Ribadito dunque che, ai fini della configurabilita’ del reato di cui all’articolo 2, in ordine all’evasione delle imposte sui’ redditi, rilevano solo le operazioni oggettivamente inesistenti, ovvero quelle relative alla diversita’, totale o parziale, tra costi indicati e costi sostenuti, e non anche le operazioni soggettivamente inesistenti, quando cioe’ l’operazione oggetto di imposizione fiscale sia stata effettivamente eseguita e tuttavia non vi sia corrispondenza soggettiva tra il prestatore indicato nella fattura e il soggetto che abbia erogato la prestazione, occorre evidenziare che il Tribunale del Riesame non si e’ adeguatamente confrontato con la deduzione difensiva, secondo cui quelle ascrivibili a (OMISSIS) erano esclusivamente operazioni inesistenti dal punto di vista soggettivo, nel quale caso, come detto, andrebbe esclusa la rilevanza penale della condotta.
Tale aspetto risulta marginalmente affrontato in un passaggio dell’ordinanza impugnata (pag. 3) da cui sembra invero desumersi che, ai fini della sussistenza del reato, avrebbe invece rilievo anche l’inesistenza soggettiva delle operazioni.
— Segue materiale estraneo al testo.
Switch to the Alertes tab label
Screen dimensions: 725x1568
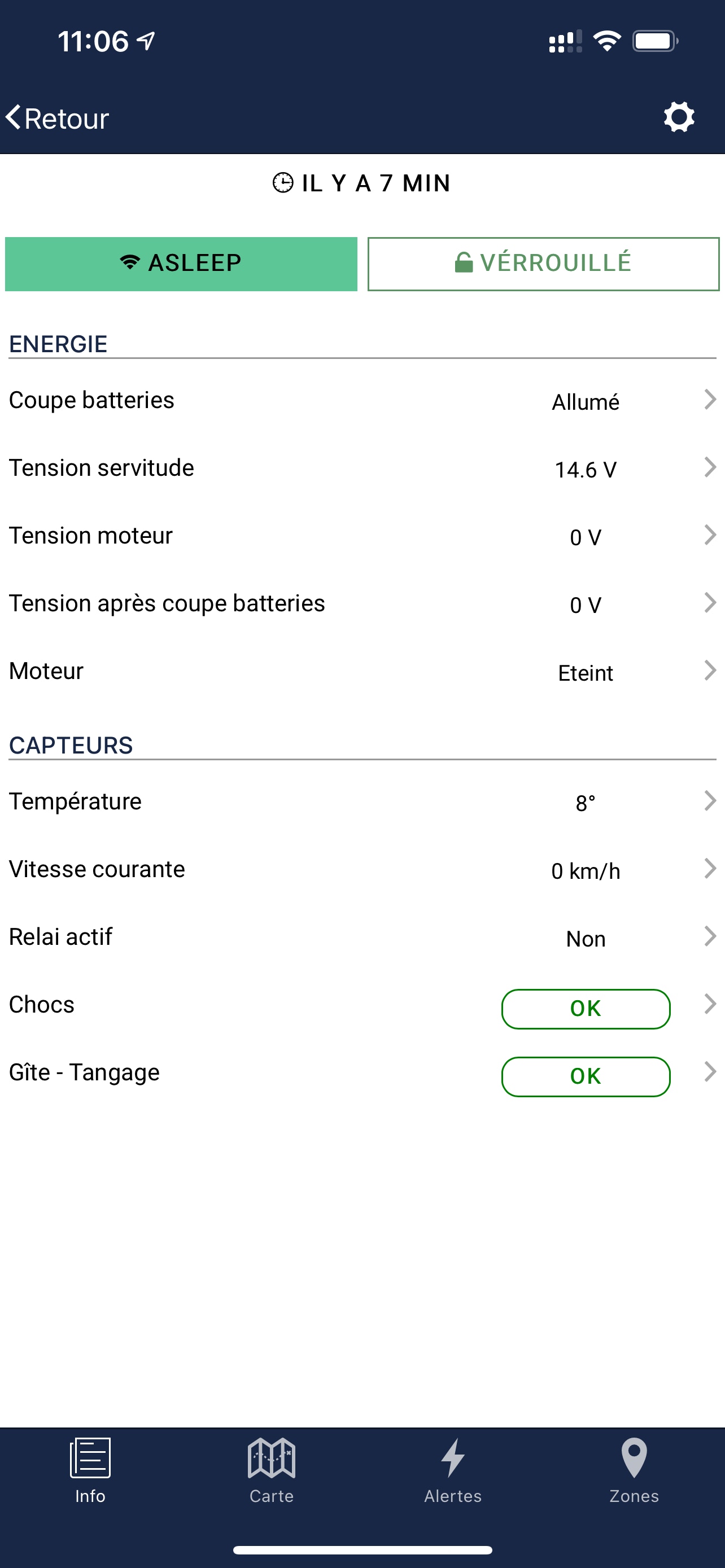coord(453,1496)
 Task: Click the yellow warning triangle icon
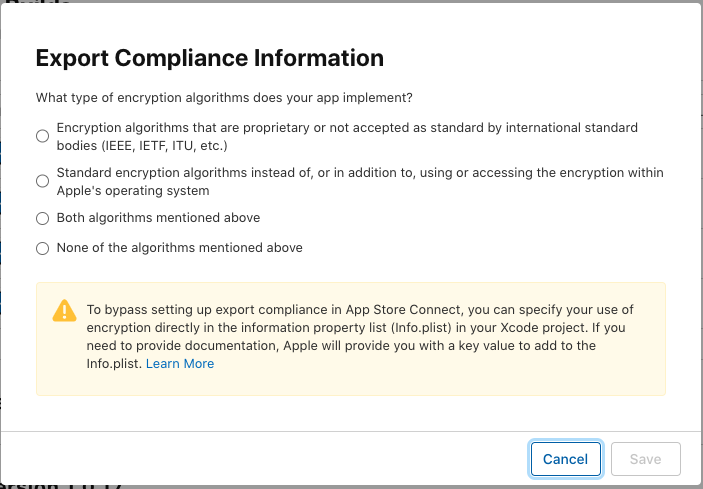pos(64,310)
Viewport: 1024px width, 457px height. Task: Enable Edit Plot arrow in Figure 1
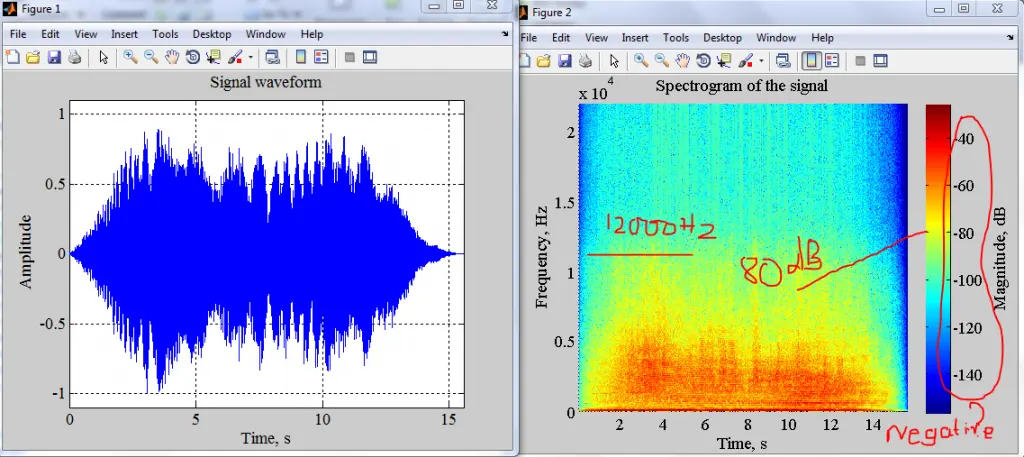pos(103,57)
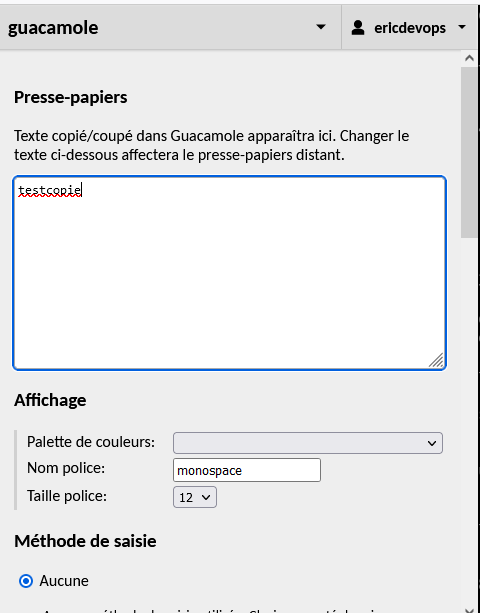Click the vertical scrollbar thumb
The image size is (480, 613).
(x=469, y=152)
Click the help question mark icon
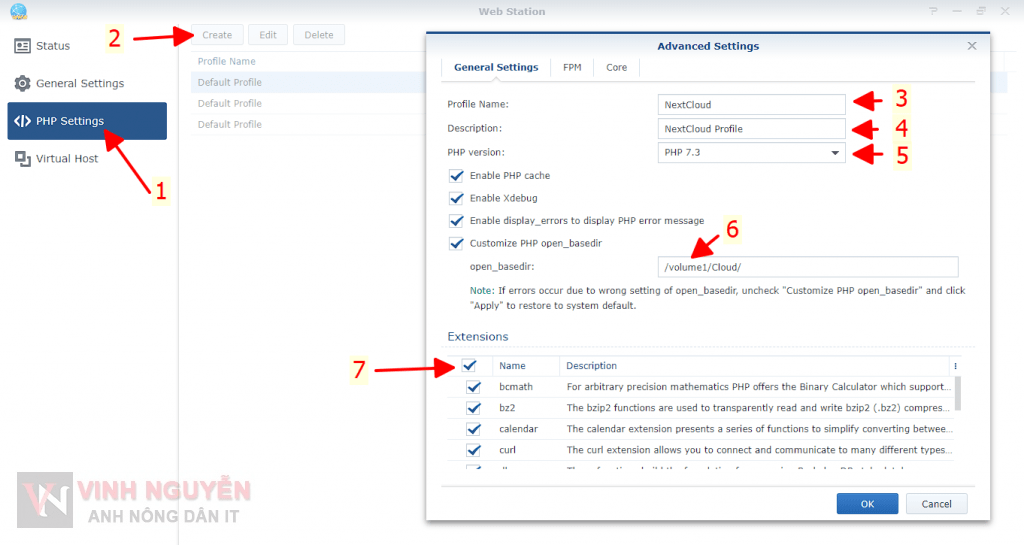The image size is (1024, 545). pos(933,12)

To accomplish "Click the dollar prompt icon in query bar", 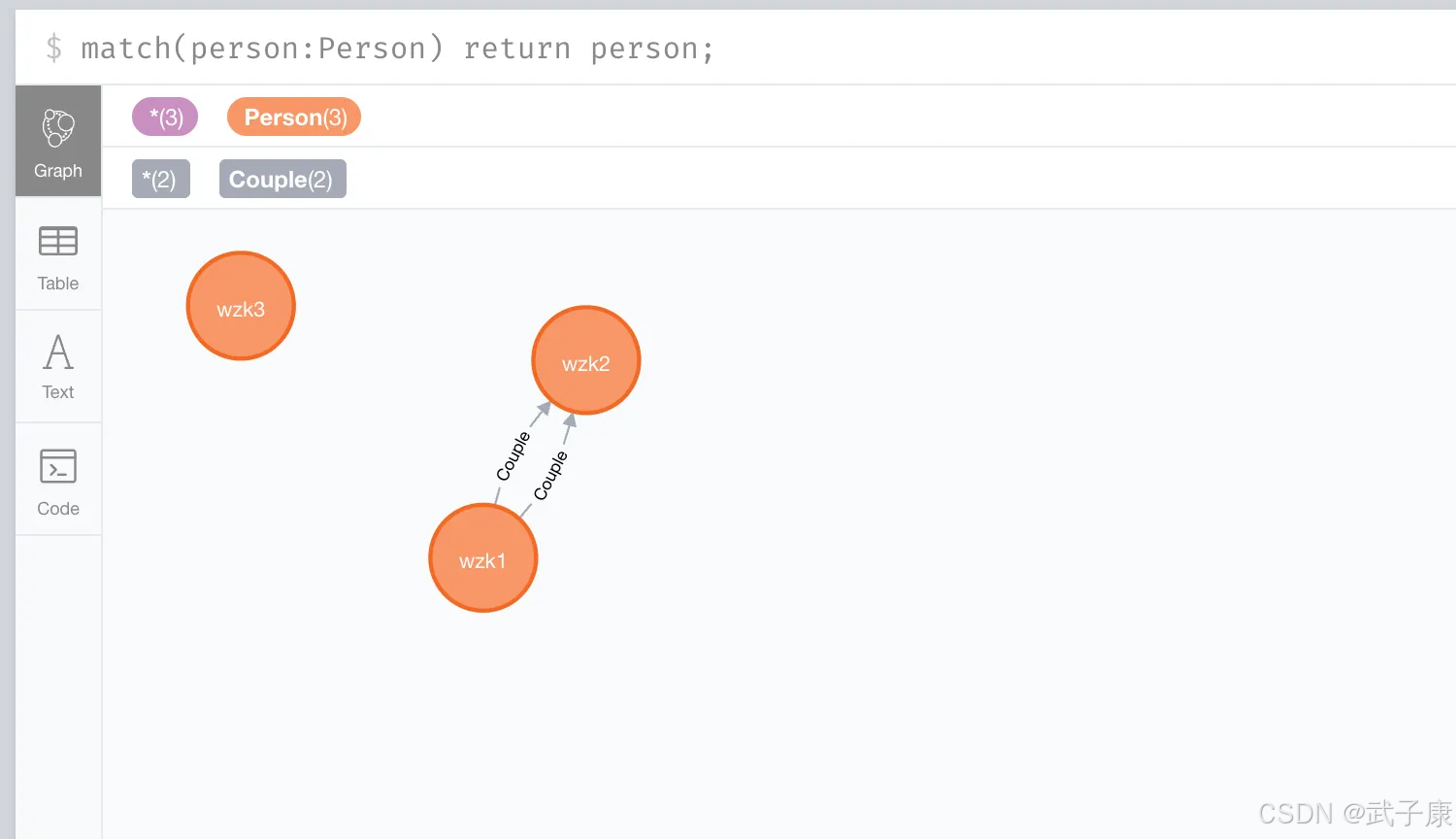I will click(x=54, y=48).
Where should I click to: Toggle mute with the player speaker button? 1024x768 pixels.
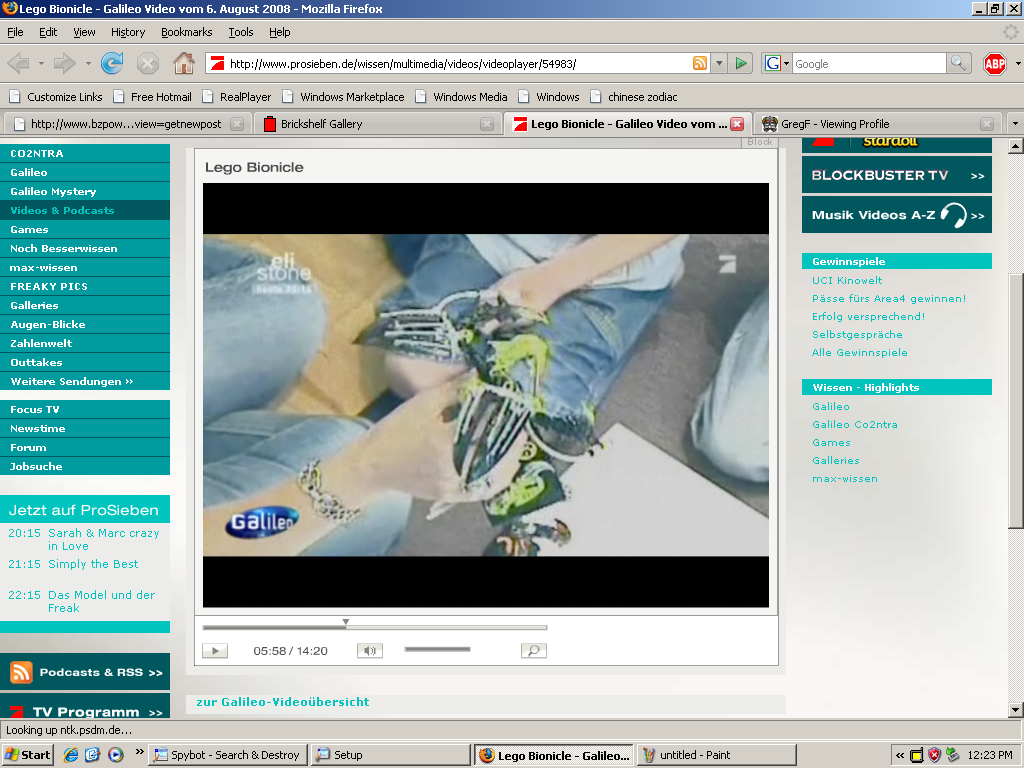click(x=370, y=650)
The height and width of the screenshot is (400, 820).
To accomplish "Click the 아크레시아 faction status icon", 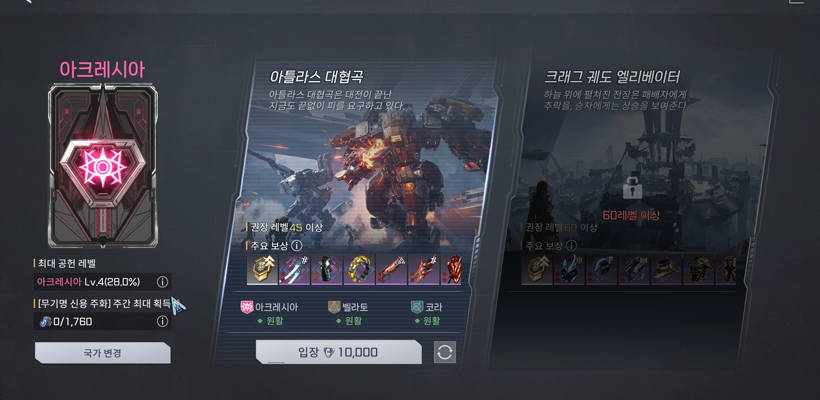I will pyautogui.click(x=247, y=307).

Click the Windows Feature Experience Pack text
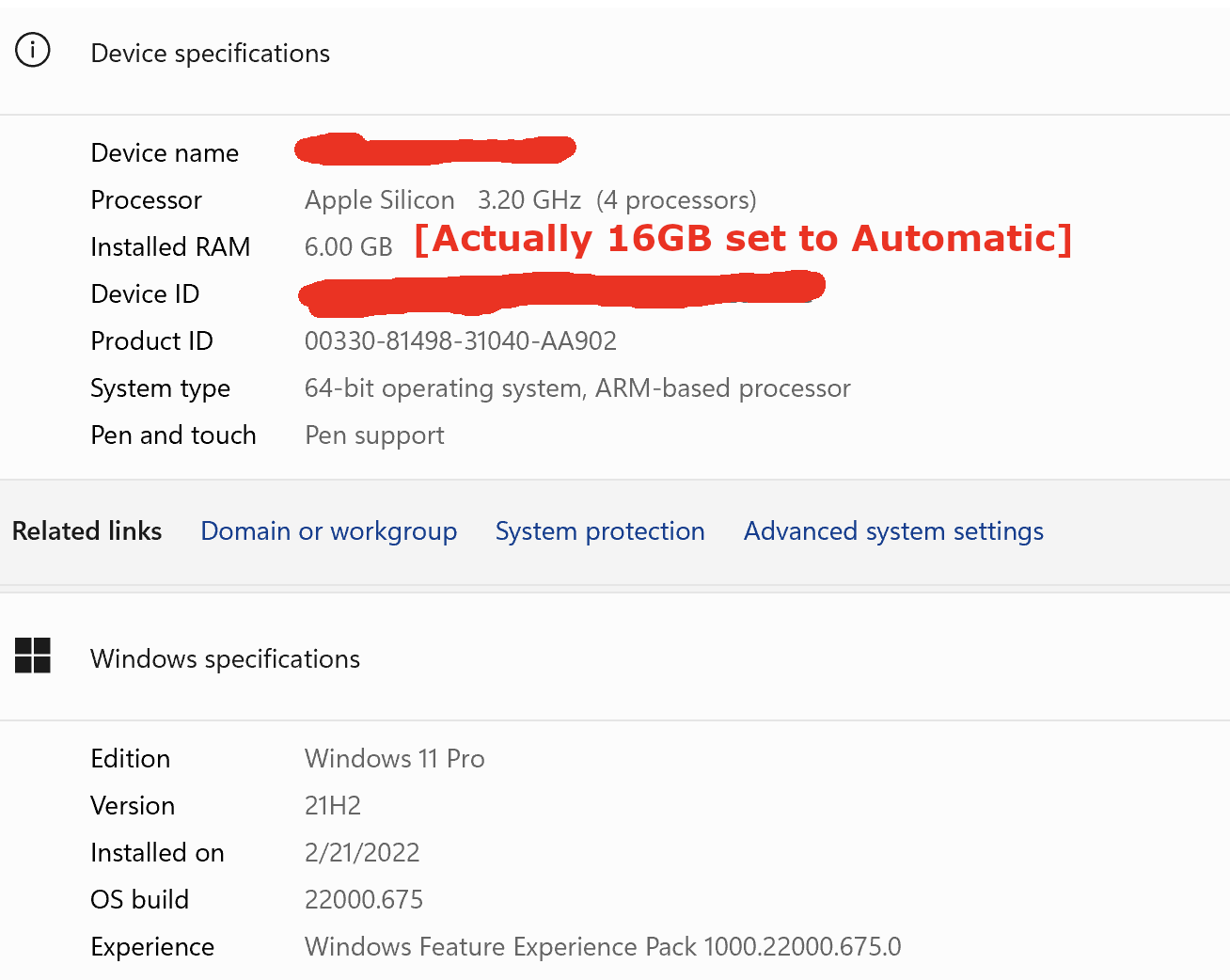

Su questo profilo si impone pertanto un piu’ adeguato approfondimento da parte dei giudici cautelari, alla luce delle coordinate interpretative sin qui esposte.
2. Quanto alla dedotta incostituzionalita’ del Decreto Legislativo n. 74 del 2000, articolo 2, deve rilevarsi che la relativa questione, sollevata dal Tribunale di Palermo con ordinanza del 13 luglio 2017, pubblicata sulla Gazzetta Ufficiale n. 43 del 25 ottobre 2017, e’ stata trattata dalla Corte costituzionale in epoca successiva alla presente decisione (udienza del 5 febbraio 2019), per cui sul punto alcuna determinazione puo’ essere assunta da questa Corte, in attesa della pronuncia della Consulta, avendo la difesa articolato le proprie doglianze sulla falsariga delle argomentazioni illustrate nel citato atto di promovimento della questione.
3. In conclusione, alla stregua delle considerazioni svolte, il provvedimento impugnato deve essere annullato, con rinvio al Tribunale di Monza per un nuovo esame.
P.Q.M.
Annulla l’ordinanza impugnata e rinvia per un nuovo esame al Tribunale di Monza.